We went down the front walk between the rows of hollyhocks and tasselled lady-slippers, out the gate, and followed the road. Laddie held one of my hands tight, and in the other I gripped the letter in my pocket. So long as Laddie could see me, and the lane lay between open fields, I wasn't afraid. I was thinking so deeply about our woods being Enchanted, and a tiny Fairy growing big as our Sally, because she was in them, that I stepped out bravely.

Every few days I followed the lane as far back as the Big Gate. This stood where four fields cornered, and opened into the road leading to the woods. Beyond it, I had walked on Sunday afternoons with father while he taught me all the flowers, vines, and bushes he knew, only he didn't know some of the prettiest ones; I had to have books for them, and I was studying to learn enough that I could find out. Or I had ridden on the wagon with Laddie and Leon when they went to bring wood for the cookstove, outoven, and big fireplace. But to walk! To go all alone! Not that I didn't walk by myself over every other foot of the acres and acres of beautiful land my father owned; but plowed fields, grassy meadows, wood pasture, and the orchard were different. I played in them without a thought of fear.
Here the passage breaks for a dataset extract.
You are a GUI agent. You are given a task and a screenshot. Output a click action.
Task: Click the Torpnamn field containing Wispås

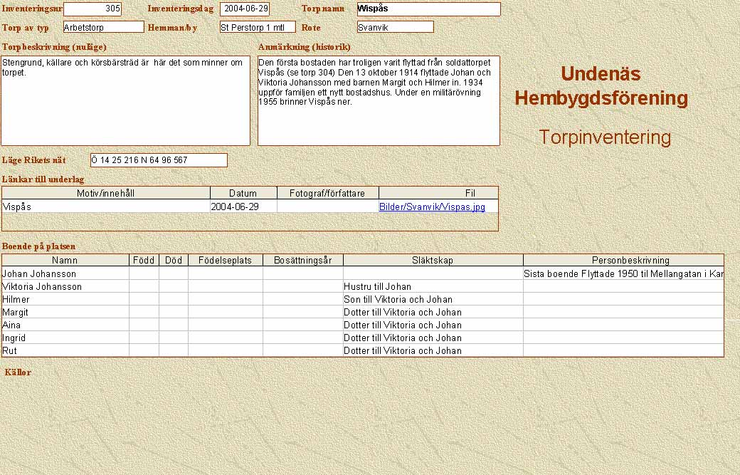(x=428, y=9)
The only things to be careful about were a little, shiny, slender snake, with a head as bright as mother's copper kettle, and a big thick one with patterns on its back like those in Laddie's geometry books, and a whole rattlebox on its tail; not to eat any berry or fruit I didn't know without first asking father; and always to be sure to measure how deep the water was before I waded in alone.

But our Big Woods! Leon said the wildcats would get me there. I sat in our catalpa and watched the Gypsies drive past every summer. Mother hated them as hard as ever she could hate any one, because once they had stolen some fine shirts, with linen bosoms, that she had made by hand for father, and was bleaching on the grass. If Gypsies should be in our west woods to-day and steal me, she would hate them worse than ever; because my mother loved me now, even if she didn't want me when I was born.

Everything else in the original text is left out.